かつて事業承継は親から子へ引き継ぐ「親族内承継」が主流でしたが、昨今は親族外への承継も増えており、その代表的な方法は自社の従業員へ引き継ぐ「従業員承継」です。

自社の業務や取引先の情報などに精通した幹部社員が承継すればスムーズに事業を継続できるメリットがある一方、後継者の資金力や親族からの反対など乗り越えるべき課題もあります。

また後継者候補となる従業員の顔は思い浮かんでも、どのように事業承継を進めるべきかわからない経営者もいるのではないでしょうか。

この記事では、従業員承継のメリット、デメリットや事業承継を行う3つの方法について解説します。

従業員に事業承継するメリット

事業承継の後継者として自社の従業員や役員を選ぶ、すなわち内部昇格させる企業も多くあります。

帝国データバンクの調査(2021年)によると、内部昇格によって経営者になったパターンは全体の3割強にのぼります。

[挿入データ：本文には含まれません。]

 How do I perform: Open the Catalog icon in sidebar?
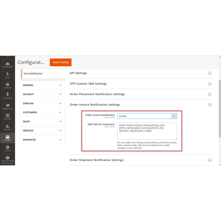(x=7, y=85)
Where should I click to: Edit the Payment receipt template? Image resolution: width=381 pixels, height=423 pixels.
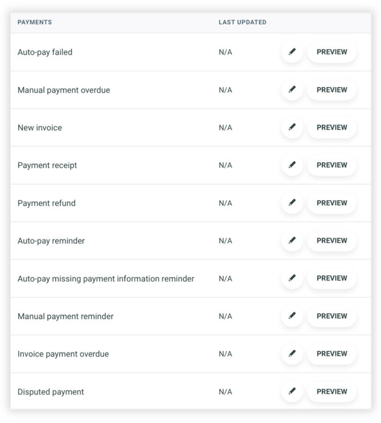[292, 165]
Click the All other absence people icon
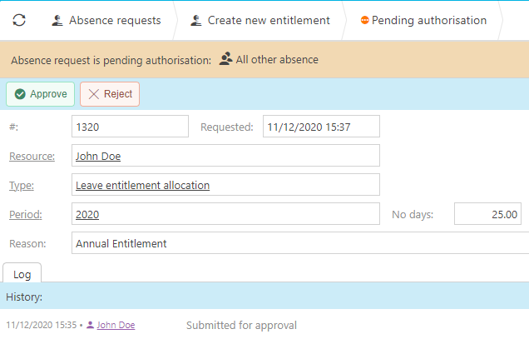This screenshot has height=339, width=529. pos(225,59)
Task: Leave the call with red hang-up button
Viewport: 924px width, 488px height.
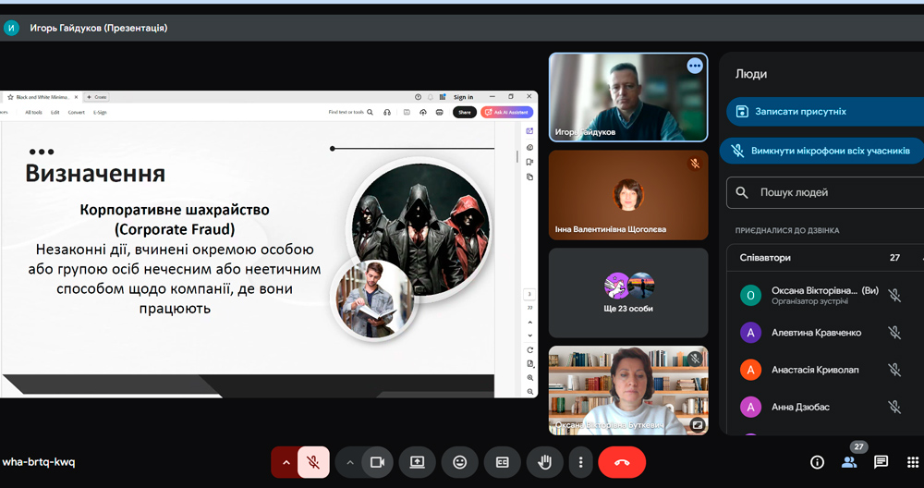Action: click(x=622, y=462)
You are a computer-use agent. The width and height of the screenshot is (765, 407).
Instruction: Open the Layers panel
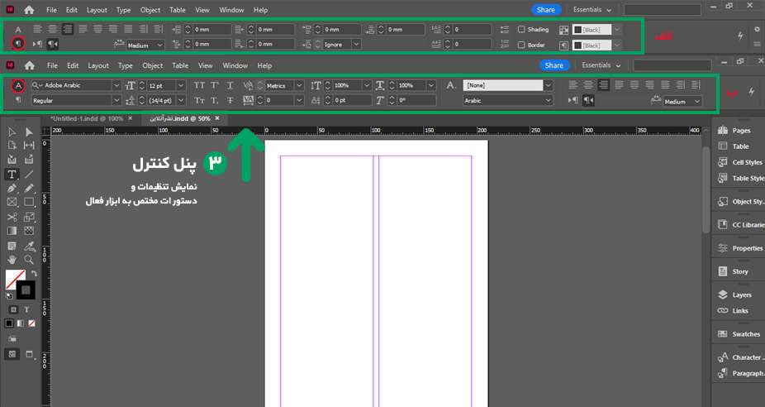point(740,294)
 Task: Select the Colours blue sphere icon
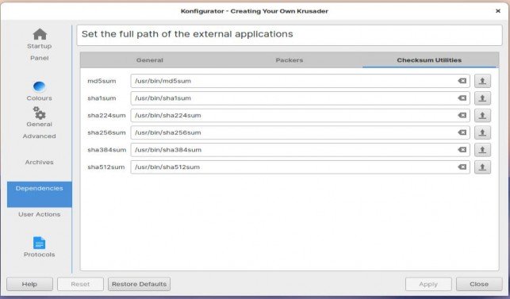pos(40,86)
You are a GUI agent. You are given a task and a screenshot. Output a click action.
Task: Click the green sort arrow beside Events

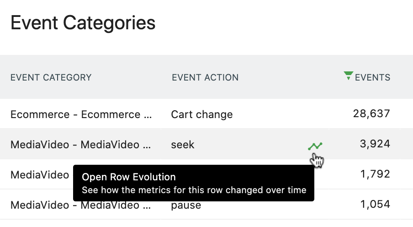pos(348,76)
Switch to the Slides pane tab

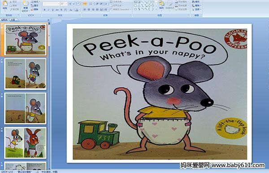pyautogui.click(x=4, y=20)
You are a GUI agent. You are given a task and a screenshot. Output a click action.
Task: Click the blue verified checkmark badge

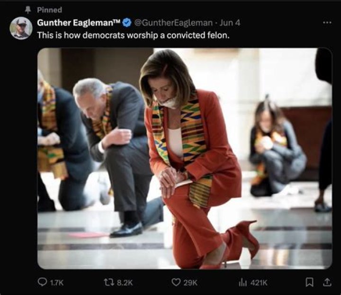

トップの親族内承継に次いで2番目に多いのが従業員への承継です。

出典:全国企業「後継者不在率」動向調査|帝国テータバンク(2021年)
調査対象:全国の26万6,000社

後継者の選択肢が少人数に限られる親族内承継に比べ、社内の役員や従業員から候補者を絞り込める点が従業員承継の特徴です。また後継者が決まったら、経営者に相応しい人材へと社内で時間をかけて育成できるのも魅力といえるでしょう。

メリット1:後継者の幅が広がる

従業員承継では、自社の発展に貢献してきた役員、従業員の中から後継者を選出できます。

この点は親族内承継とは対照的で、親族内に限定した場合は、実子のほかに親戚や姻戚を含めても候補者の人材は限られてしまいます。親族が引き継ぎを拒否する場合でも、従業員まで対象を広げれば後継者を見つけやすくなるでしょう。

メリット2:承継後も業務が円滑に進みやすい

後継者を社外から招へいする場合と比べ、社内で十分な育成の時間が取れるのは、従業員から後継者を選ぶアドバンテージといえます。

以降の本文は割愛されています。